Article 8 de la Directive 2011/24/UE du Parlement européen et du Conseil du 9 mars 2011 relative à l’application des droits des patients en matière de soins de santé transfrontaliers
1.   L’État membre d’affiliation peut mettre en place un régime d’autorisation préalable pour le remboursement des coûts des soins de santé transfrontaliers, conformément au présent article et à l’article 9. Le régime d’autorisation préalable, y compris les critères, l’application de ceux-ci et les décisions individuelles de refus d’autorisation préalable, se limite à ce qui est nécessaire et proportionné à l’objectif poursuivi et ne peut constituer un moyen de discrimination arbitraire ni une entrave injustifiée à la libre circulation des patients. 2.  
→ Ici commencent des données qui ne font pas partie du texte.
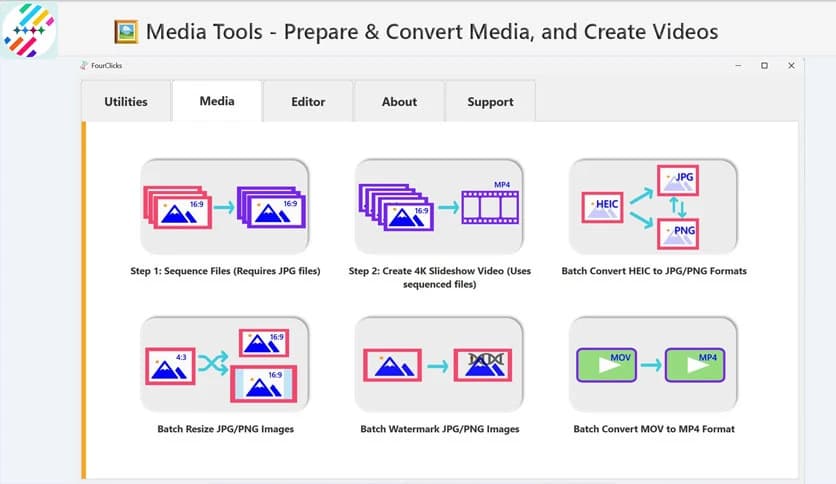Click the FourClicks title bar app icon
Screen dimensions: 836x484
point(84,66)
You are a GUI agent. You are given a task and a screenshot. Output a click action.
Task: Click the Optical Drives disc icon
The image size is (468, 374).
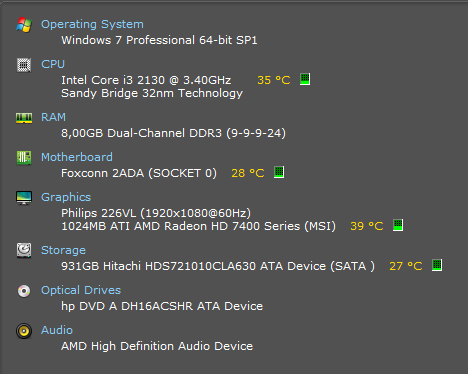click(24, 291)
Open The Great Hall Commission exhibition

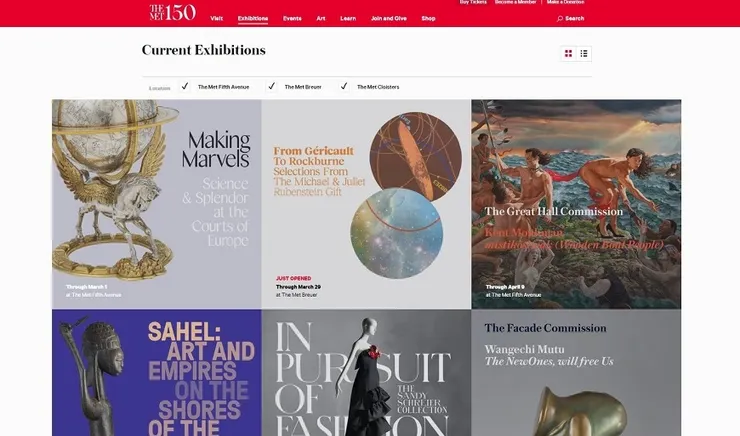576,204
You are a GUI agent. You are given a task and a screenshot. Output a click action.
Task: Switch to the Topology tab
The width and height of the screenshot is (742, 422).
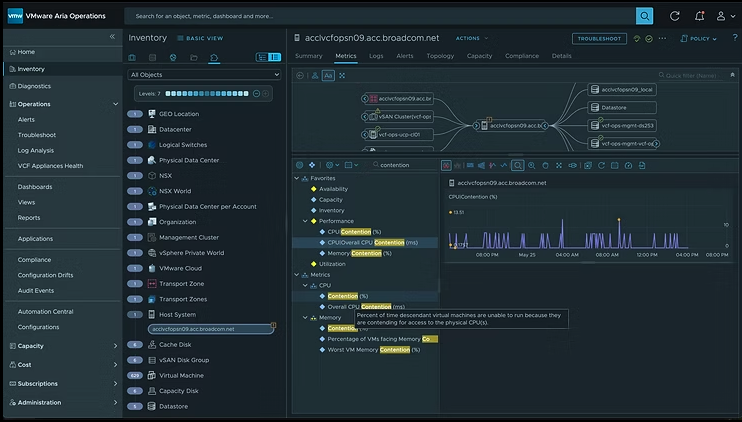pyautogui.click(x=440, y=56)
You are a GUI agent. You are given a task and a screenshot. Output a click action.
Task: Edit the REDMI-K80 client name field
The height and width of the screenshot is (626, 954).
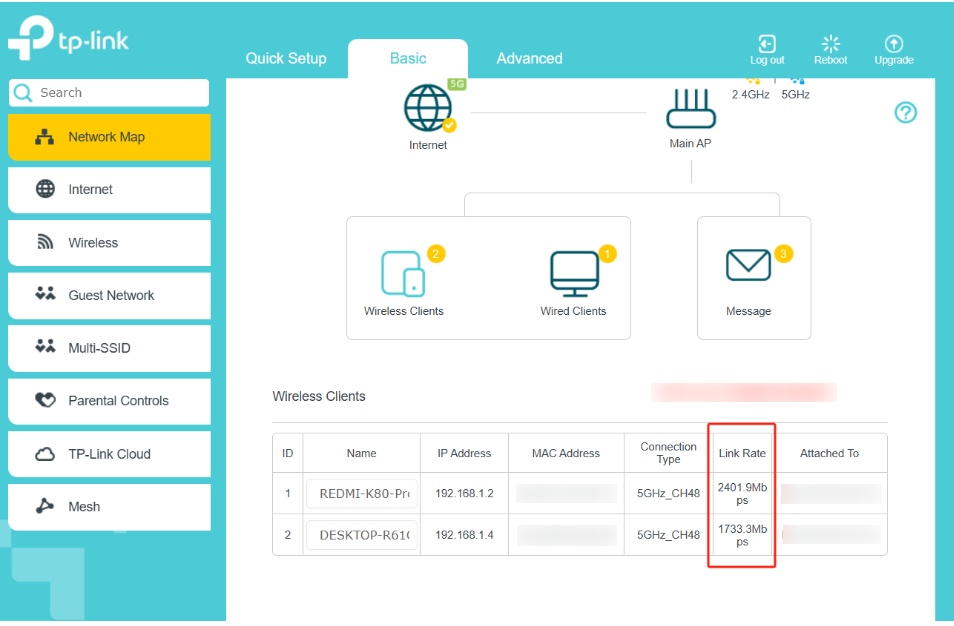point(361,493)

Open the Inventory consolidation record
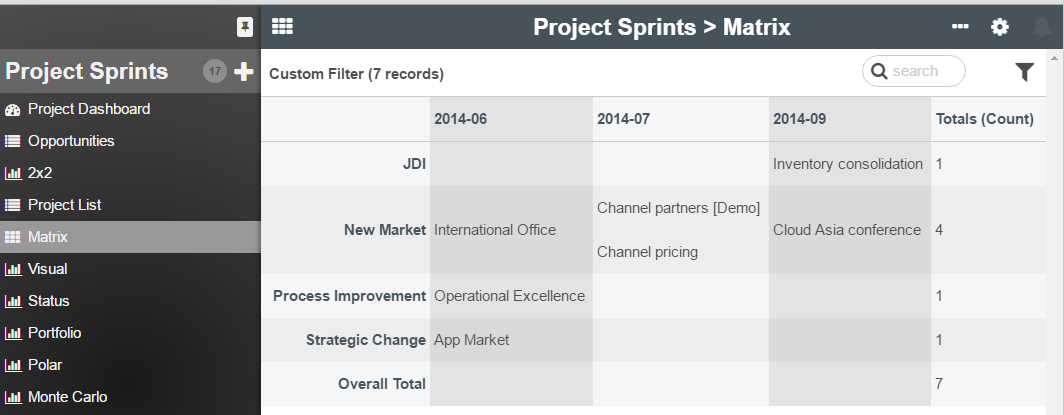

Les soins de santé susceptibles d’être soumis à autorisation préalable sont limités aux soins de santé qui:

a) 

sont soumis à des impératifs de planification liés à l’objectif de garantir sur le territoire de l’État membre concerné un accès suffisant et permanent à une gamme équilibrée de soins de qualité élevée ou à la volonté d’assurer une maîtrise des coûts et d’éviter autant que possible tout gaspillage de ressources financières, techniques et humaines et:

i) 

impliquent le séjour du patient concerné à l’hôpital pour au moins une nuit; ou

ii) 

nécessitent un recours à des infrastructures ou à des équipements médicaux hautement spécialisés et coûteux;

b) 

impliquent des traitements exposant le patient ou la population à un risque particulier, ou

c) 

sont dispensés par un prestataire de soins de santé qui, au cas par cas, pourrait susciter des inquiétudes graves et spécifiques liées à la qualité ou à la sûreté des soins, à l’exception des soins de santé soumis à la législation de l’Union garantissant un niveau minimal de sûreté et de qualité sur tout le territoire de l’Union.

Les États membres communiquent à la Commission les catégories de soins de santé visées au point a).

3.   En ce qui concerne les demandes d’autorisation préalable présentées par une personne assurée en vue de bénéficier de soins de santé transfrontaliers, l’État membre d’affiliation s’assure que les conditions prévues par le règlement (CE) no 883/2004 sont remplies. Si tel est le cas, l’autorisation préalable est accordée conformément audit règlement, sauf demande contraire du patient. 4.   Lorsqu’un patient atteint ou présumé atteint d’une maladie rare sollicite une autorisation préalable, un examen clinique peut être effectué par des experts du domaine. S’il est impossible de trouver des experts dans l’État membre d’affiliation ou si l’avis rendu par l’expert n’est pas concluant, l’État membre d’affiliation peut solliciter un avis scientifique. 5.   Sans préjudice du paragraphe 6, points a) à c), l’État membre d’affiliation ne peut refuser d’accorder une autorisation préalable si le patient a droit aux soins de santé concernés, conformément à l’article 7, et si ces soins de santé ne peuvent être dispensés sur son territoire dans un délai acceptable sur le plan médical, sur la base d’une évaluation médicale objective de l’état pathologique du patient, de ses antécédents, de l’évolution probable de sa maladie, du degré de sa douleur et/ou de la nature de son handicap au moment du dépôt ou du renouvellement de la demande d’autorisation. 6.  

L’État membre d’affiliation peut refuser d’accorder une autorisation préalable pour les raisons suivantes:

a) 

un examen clinique montre avec une certitude suffisante que le patient sera exposé à un risque de sécurité qui ne peut être considéré comme acceptable, compte tenu de l’avantage potentiel pour le patient des soins de santé transfrontaliers recherchés;

b) 

il existe des raisons valables de penser que le grand public sera exposé à un risque de sécurité considérable, du fait des soins de santé transfrontaliers en question;

c) 

ces soins de santé doivent être fournis par un prestataire de soins de santé qui suscite des inquiétudes graves et spécifiques liées au respect des normes et des orientations en matière de qualité des soins et de sécurité des patients, y compris des dispositions sur la surveillance, que ces normes et orientations soient fixées par des dispositions législatives et réglementaires ou par des systèmes d’accréditation établis par l’État membre de traitement;

d) 

ces soins de santé peuvent être dispensés sur son territoire dans un délai acceptable sur le plan médical, compte tenu de l’état de santé du moment de chaque patient concerné et de l’évolution probable de sa maladie;

7.   L’État membre d’affiliation rend publique la liste des soins de santé soumis à autorisation préalable aux fins de la présente directive, ainsi que toute information pertinente relative au système d’autorisation préalable.